» РАБОЧЕЕ ЗАДАНИЕ:
Извлеките дословно из обсуждения боли в спине фрагмент от слов «Здравствуйте Уважаемые доктора.» до слов «ночь на животе.» включительно.

# Боль в спине, лечение



## Елена***** (9 Дек 2017)

Здравствуйте Уважаемые доктора.
Женщина, 42 года, рост 168,вес 65.
Офисный работник на протяжении 22 лет.
Первый раз спина заболела в 2006 году, просто встала с рабочего места и не смогла до конца распрямиться, боль в пояснице отдающая в левую ногу. Лечение уколы Мильгамма, Мовалис, мазь. Через 7-10 дней все ок, . На много лет забыла про спину, бывал дискомфорт, но жить это не мешало.
В марте 2017 от долгого сиденья в неудобной позе (долгий перелет) опять боль в пояснице, ягодице и задней поверхности бедра, пила Найз 3-4 дня, боль постепенно утихла. Пошла к терапевту, лечение нейромультивит 10 дней. Рентген никаких изменений не показал.
С утра бывает скованность в пояснице, если сплю всю ночь на животе.
Неделю назад после физической нагрузки ( хожу в бассейн и на фитнес) боль в пояснице, ягодице, и задней поверхности бедра.
Первые два дня сила боли 7 по 10 шкале, потом 5, потом 3, сейчас 1
Лечение назначенное терапевтом, Мовалис, мазь найз, нейромультивит.
Приём в частной клинике неврологом- диагноз защемление седалищного нерва грушевидной мышцей, сделано УЗИ выявлены протрузии и грыжа,назначение 10 сеансов массажа и иглоукалывание.
Скажите,пожалуйста -
1. Пугаться заключения УЗИ ? Прилагаю.
2. Сейчас боли нет, онемения нет, хожу нормально, наклоняюсь разгибаюсь нормально, немного тянет ещё ягодицу и зад.поверхность бедра, и тянет поясницу если долго посидеть, на носочках хожу, пятки встаю, можно ли уже ходить в бассейн ?
3. Можно ли заниматься фитнесом в разумных пределах без осевой нагрузки на позвоночник.
4. Работа сидячая и стрессовая, когда начинаю нервничать сильно, иногда может стрельнуть в поясницу и сразу пройти, такое возможно ?
5. Какое лечение в таких случаях предпочтительнее, таблетки или массаж и иглоукалывание ?
Большое спасибо.


----------



## La murr (9 Дек 2017)

@Елена*****, здравствуйте!
Пожалуйста, дополните свою тему необходимыми сведениями 
Покажите, пожалуйста, имеющиеся снимки врачам форума.
О том, как это сделать, смотрите здесь
Снимки важно разместить непосредственно на форуме.
Вы можете обратиться к любому специалисту форума на странице его личного профиля или в переписке, дав ссылку на свою тему и задав вопросы, которые Вас интересуют.


----------



## Владимир Воротынцев (9 Дек 2017)

Пугаться не нужно. Тем более диагностика позвоночника УЗИ довольно сомнительная.
В бассейн ходить можно.

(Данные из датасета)
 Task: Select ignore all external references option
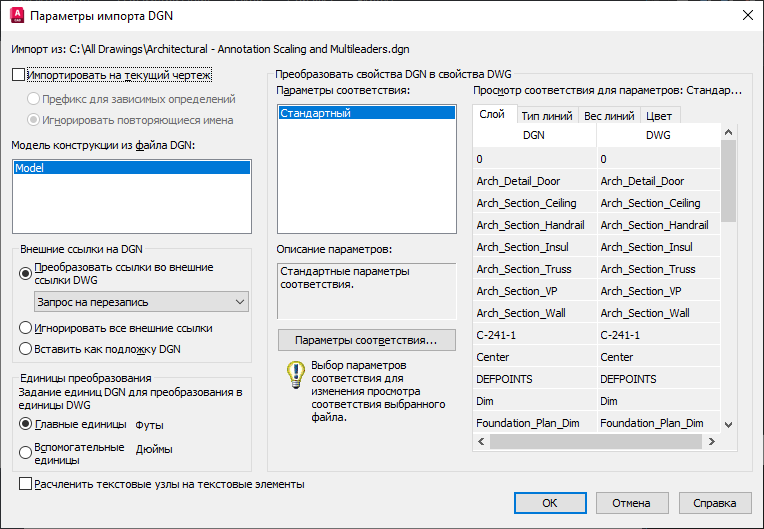pos(25,328)
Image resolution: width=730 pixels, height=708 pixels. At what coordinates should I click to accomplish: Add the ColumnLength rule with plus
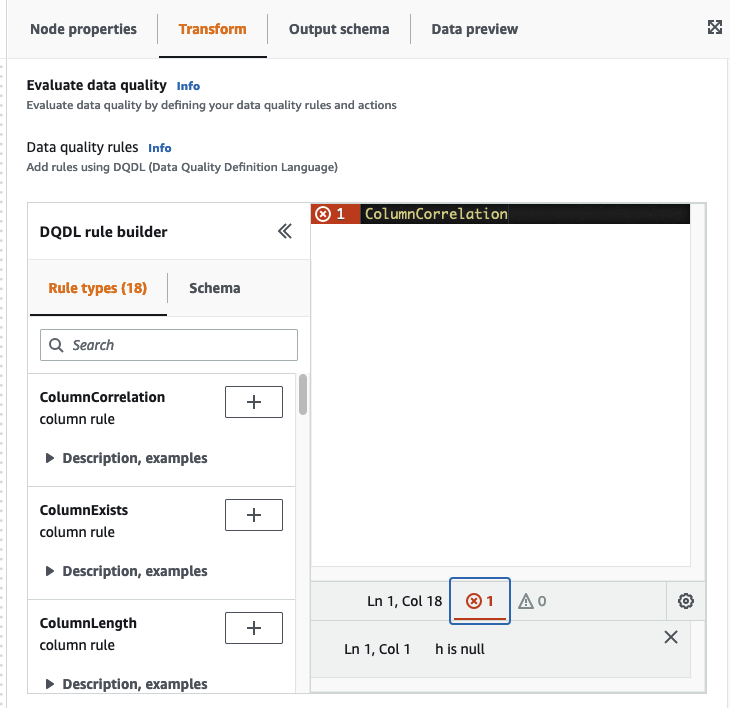coord(254,627)
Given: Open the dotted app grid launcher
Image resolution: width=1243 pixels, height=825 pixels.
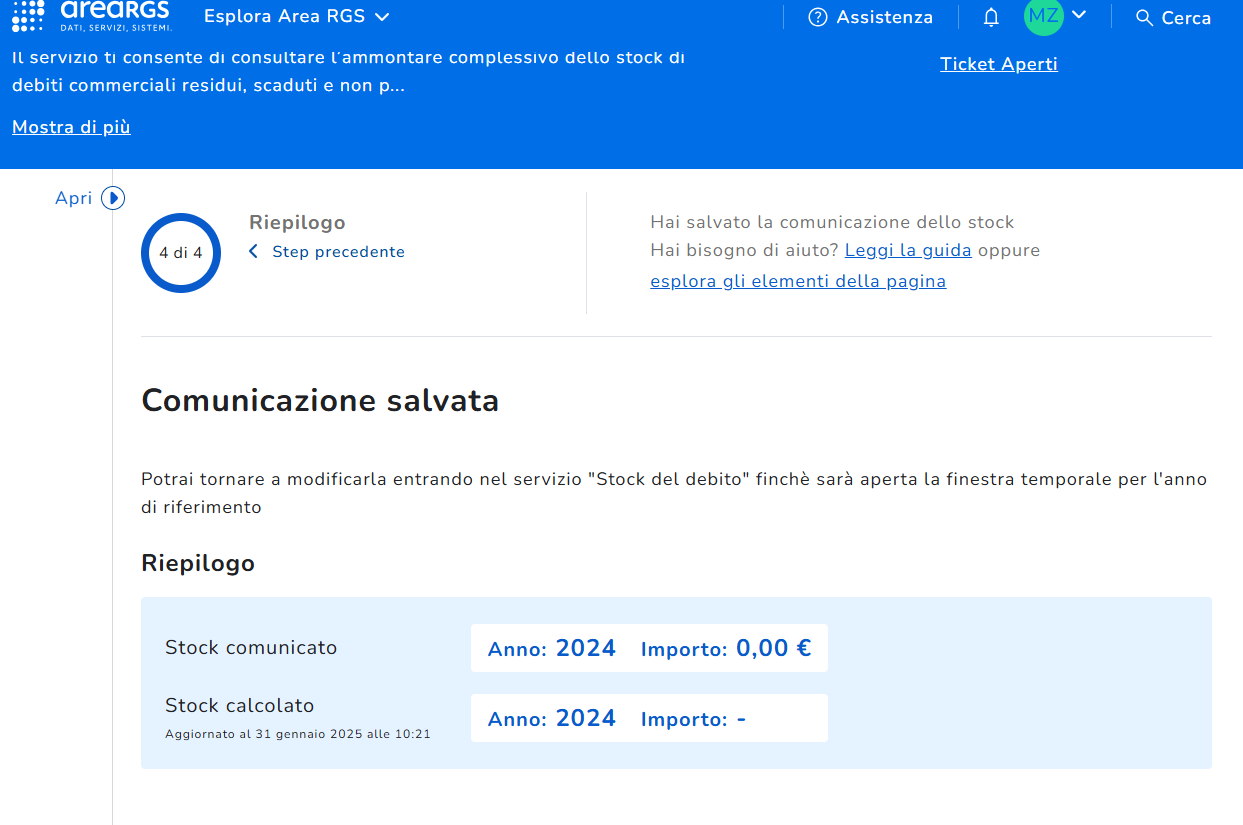Looking at the screenshot, I should point(28,15).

» РЕШЕНИЕ ЗАДАЧИ:
Здравствуйте Уважаемые доктора.
Женщина, 42 года, рост 168,вес 65.
Офисный работник на протяжении 22 лет.
Первый раз спина заболела в 2006 году, просто встала с рабочего места и не смогла до конца распрямиться, боль в пояснице отдающая в левую ногу. Лечение уколы Мильгамма, Мовалис, мазь. Через 7-10 дней все ок, . На много лет забыла про спину, бывал дискомфорт, но жить это не мешало.
В марте 2017 от долгого сиденья в неудобной позе (долгий перелет) опять боль в пояснице, ягодице и задней поверхности бедра, пила Найз 3-4 дня, боль постепенно утихла. Пошла к терапевту, лечение нейромультивит 10 дней. Рентген никаких изменений не показал.
С утра бывает скованность в пояснице, если сплю всю ночь на животе.